What do you think should be at the top of every SQL Server database administrator's (DBA) to-do list in 2013?
Mark Kromer: Learn all that you can about SQL Server big data technologies and techniques. That means learn about SQL Server Parallel Data Warehouse (PDW) v2 with Hadoop. Processing enormous amounts of unstructured data from sources like social networking and Internet searches or streaming data from network equipment and other non-traditional data warehouse sources will become the norm.
Therefore, learning how to shard data for distributed processing by RDBMS [relational database management systems] like SQL Server, as well as distributed NoSQL databases like Cassandra and HBase, will start to become normal tools and technologies that DBAs will have to become familiar with. NoSQL databases with schema-less quick-append functionality sharded across distributed nodes is a very compelling architecture when collecting fast-arriving complex data sets like clickstream and log data.
The SQL Server 2012 Parallel Data Warehouse was available to be ordered at the beginning of this month. What are the types of companies and the types of use cases that fit PDW?
Kromer: Some examples that I've seen include enterprise data warehouses and SQL Server big data scenarios such as telecom call data record (CDR) data warehouses and customer analytics. Also, Web analytics where you need to provide advanced analytics across enormous data sets that require a tuned appliance architecture. PDW's distributed data models and processing engine is a perfect fit for providing insights into massive data sets that were very difficult to manage with SQL Server.
Microsoft has released a preview of Data Explorer for Excel. Where do SQL Server professionals fit into this concept of self-service business intelligence?
Kromer: Data Explorer expands upon the concept of providing business users more self-service capabilities into the Microsoft ecosystem that reside in Excel, instead of in Visual Studio. SQL Server pros can expect to see business users and analysts who currently enjoy benefits from using PowerPivot, to look at using Data Explorer in order to mash up data sets and look for a database to store those new data sets.
Microsoft has also announced the beta of the Hortonworks Data Platform for Windows. How can SQL Server pros start to educate themselves about Hortonworks and big data?
Kromer: I like Big Data University and the Microsoft pages for HDInsight - Hadoop on Windows and the Cloud on Azure. I should also note that with the success of cloud providers like Amazon, Microsoft sees a bright future for big data processing in the cloud with Hadoop on Azure. The ability to process complex data sets with a distributed file system that you can create and tear down quickly and cheaply is appealing. The alternative is to stand up local data center racks of Hadoop HDFS nodes yourself and process your data files.
The first PASS Business Analytics Conference is taking place in Chicago next month. How is the role of the SQL Server pro changing in regards to business analytics?
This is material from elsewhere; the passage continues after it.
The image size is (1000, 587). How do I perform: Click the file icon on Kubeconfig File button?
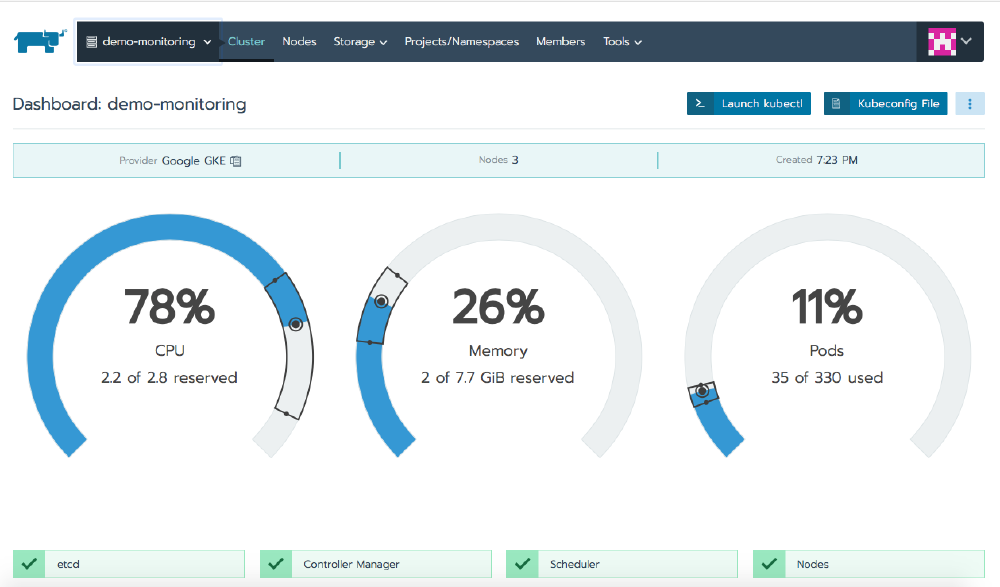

Kromer: Big data is very much a driver in terms of moving all SQL Server pros into business analytics. The real business value behind big data is providing insights into data that was previously not possible. Learning SQL Server big data techniques and providing roles in your organization like data scientists and statisticians [with] access into data that you used to simply archive or discard is where your company will see ROI from big data system investments. Without business analytics, big data and large SQL Server data warehouses are just costing money and time without providing business benefits. Learning analytics for classic business intelligence scenarios was always something that SQL Server pros had to contend with in the past. But now that new and more complex data sets can be leveraged with SQL Server big data infrastructures, analytics becomes even more critical as savvy analysts and data scientists will use your database systems to discover new patterns and new data insights.